John tells you that he has been feeling ‘tense all the time’. You decide to explore whether he could be suffering from generalized anxiety disorder (GAD).

Which of the following is true in relation to generalized anxiety disorder?

Anxiety is triggered by specific stimuli
The presence of panic attacks excludes a diagnosis of GAD
Hypothyroidism can present with symptoms similar to GAD
Symptoms must be present for at least 6 months before the diagnosis can be made.

A

Symptoms must be present for at least 6 months before the diagnosis can be made.

Hyperthyroidism can present with continuous anxiety and should be excluded by checking thyroid function (TFTs)

184
Q

You diagnose John with Post Traumatic Stress Disorder (PTSD).

Which of the following statements regarding PTSD is TRUE?

In the general population, men are at a higher risk of developing PTSD than women
About 10% of people who experience an extreme trauma develop PTSD
The risk of developing PTSD after a traumatic event is not affected by a family history of psychiatric problems.
The amygdala is hypoactive in PTSD.

A

About 10% of people who experience an extreme trauma develop PTSD

In the general population, women are at higher risk of PTSD. Being in the military is associated with an increased of PTSD – and in this population, a higher proportion of men are affected than in the general population - since men are over-represented in the armed forces.

Risk factors include neurotic traits, a personal or family history of psychiatric problems, childhood abuse, and poor early attachment.

In PTSD, the amygdala (emotional processing) is hyperactive and the hippocampus (memory storage) is atrophied.

185
Q

Which of the following is NOT a first-line treatment for PTSD?

Olanzapine
Cognitive behavioural therapy (CBT)
Eye movement desensitization and reprocessing
Sertraline

A

Olanzapine is an antipsychotic and is not commonly used as a first-line treatment for PTSD (occasionally as an adjunct)

EMDR is an effective treatment for PTSD and consists of the patient deliberately re-experiencing the trauma (e.g. by narrating the story of the trauma), while fixing their eyes on an object moving from side to side in front of them (e.g. the therapist’s finger).

186
Q

You review PTSD John 3 months later in your out-patient clinic.
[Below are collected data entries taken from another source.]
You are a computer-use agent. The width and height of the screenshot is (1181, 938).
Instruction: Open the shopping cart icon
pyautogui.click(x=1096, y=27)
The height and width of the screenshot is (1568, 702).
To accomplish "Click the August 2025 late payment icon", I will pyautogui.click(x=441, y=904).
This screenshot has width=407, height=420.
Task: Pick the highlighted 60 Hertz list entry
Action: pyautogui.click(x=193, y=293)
He has received a course of CBT and has been receiving sertraline 50mg. He is finding it difficult to cope with the feelings of anxiety and has started using diazepam to help with this. He is now taking up to 40mg of diazepam daily and you fear that he may be dependent.

Which of the following statements is TRUE in relation to diazepam?

Naloxone can be used to treat an overdose of diazepam
Seizures are seen in barbiturate withdrawal, but not in benzodiazepine withdrawal.
Formication commonly occurs in diazepam-dependent patients
The dose of diazepam should be reduced gradually in dependent patients.

A

The dose of diazepam should be reduced gradually in dependent patients.

Naloxone is the antidote for opiate overdoses. Flumazenil is a benzodiazepine antagonist and can be used to treat benzodiazepine overdoses.
Seizures are a serious complication of both benzodiazepine and barbiturate withdrawal syndromes.
Formication is the sensation of insects crawling under the skin and occurs in cocaine dependence.